Любил ли он ее? Разве в том суть, если она заняла, оказывается, немалое место в его жизни, а то, что случилось с ними однажды в сумеречной комнате, разве сотрешь в памяти до конца дней? Он готов был связать свою жизнь с нею навсегда, а вот не захотела… Может быть, Полина знает что-то, чего не дано знать Тимофею Ермакову? Ведь даже теперь он не хочет признаться себе, что окружившая его пустота принесла и облегчение — хорошо, что кончилось именно так. Если он посчитал себя как бы обязанным отвечать на любовь Полины, это, конечно, от нее не укрылось. «Я и гордой бываю, когда надо…» Он не обратил внимания на те ее давние слова, тогда ему было все равно… Или пять лет разницы в возрасте все решили? И ничего уж не скажешь, ни в чем не переубедишь — все решила сама.

Вошел Ордынцев, Ермаков встал, спрятал письмо. Ордынцев глянул пристально, устало опустился на стул:

— Садись, Тимофей Иваныч. Что-то мне лицо твое не нравится, а? — Достал из планшетки и спрятал в стол бумаги, запер на ключ. — Или расставаться с нами грустно? Так знаешь, Тимофей Иваныч, сколько у тебя впереди, таких расставаний?!

Ермаков заговорил неожиданно для себя — оказывается, капитан Ордынцев был единственным человеком, которому он мог рассказать о случившемся, пусть самую суть, не называя имени Полины, — а все-таки мог. Словно душу облегчил.

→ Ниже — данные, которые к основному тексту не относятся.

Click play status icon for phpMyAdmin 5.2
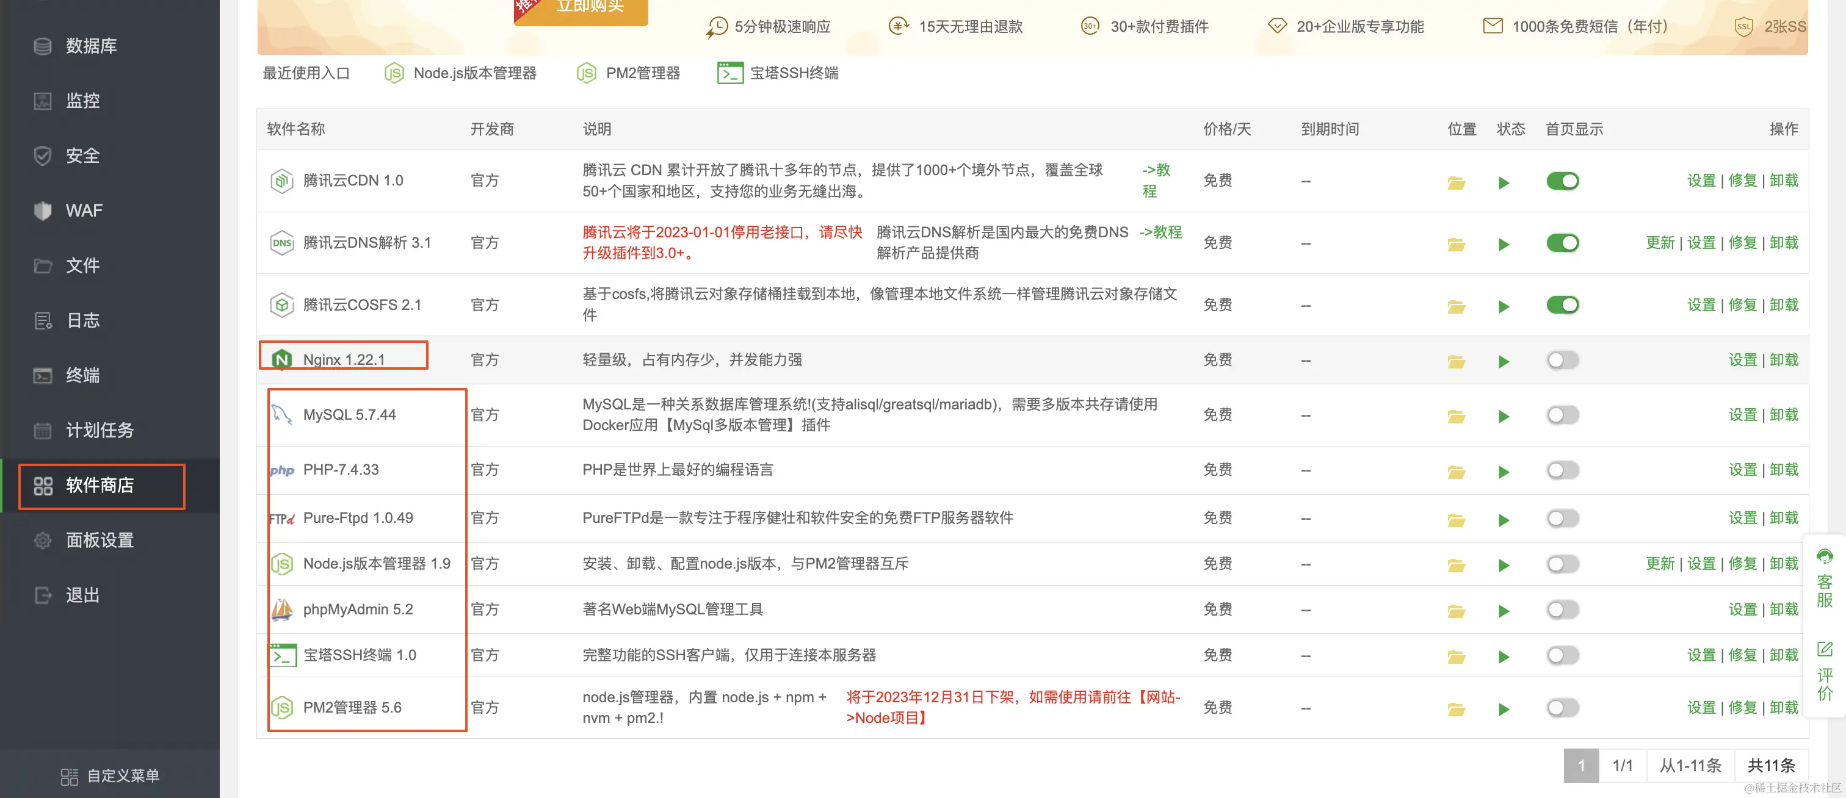 (1503, 610)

— Я ведь знаю, о ком речь. — Ордынцев сказал это раздумчиво, поглядывая в окно. — Хорошая женщина… И ты ее не суди, они в этом деле мудрее нас. Поймешь позже и оценишь. Пойдем-ка все же ко мне, пообедаем, поговорим по душам. Никак у нас раньше по душам не выходило, а надо бы много тебе сказать. Пойдем!

…Вечером Игорь Линев вошел в незапертую комнату друга, кое-как растолкал спящего Ермакова, но, услышав сердитую ругань, отступил на цыпочках. «Сдурел парень от счастья», — подумал Игорь, которого неожиданное повышение друга обескуражило и, конечно, задело. Игорю тоже смертельно хотелось спать, но, узнав о близком дне рождения Риты Юргиной, он собрался пойти в кино: возможно, удастся встретиться, получить приглашение. Ермаков пригодился бы как посредник, а в число гостей он все равно не попадет — его ждет дорога. «Отхватил себе роту — чего ему не спать? — подумал с досадой. — Придется обойтись без посредника»…

* * *

Поезд покидал станцию при электрическом свете. Последний раз мелькнули за окном фигуры капитана Ордынцева, прапорщика Зарницына, старшего лейтенанта Линева, идущих к командирскому газику, — там, у оконечности открытого перрона. Ермаков вдохнул глубоко, сколько мог, словно навсегда хотел увезти с собой воздух этого города, такой горький и сладкий. Купейный вагон в составе был один, и тот почти пустой — настала пора, когда отпускники возвращаются, спеша к началу школьных занятий: а кто же ездит отдыхать в городки, затерянные среди полупустыни, где летом царит суховей, зимой — лютые метели?! Ермаков не зажигал света, сидел одиноко в темноте, прислонясь горячим виском к раме окна, смотрел на проплывающие огоньки и вспоминал, вспоминал подробности отшумевшего дня. Долгую беседу с начальником штаба полка и столь же долгое напутствие Юргина, сильное рукопожатие его, пристальный взгляд при последних словах: «Что там за дипломатия у вас с моей Маргаритой Андреевной? Через командира полка передается приглашение новоиспеченному ротному! Я ей, правда, вежливо ответил, что вас иным порядком и в иное место приглашают, но теперь в одном городе будете… Чтоб никаких дипломатических тайн от родителей. Сам приеду — проверю!» И странное чувство, похожее на удовлетворение, от этих шутливо-серьезных слов Юргина, от известия, что Рита будет с ним в одном городе… А потом прощание со взводом, последнее слово перед строем роты, которая стала такой дорогой…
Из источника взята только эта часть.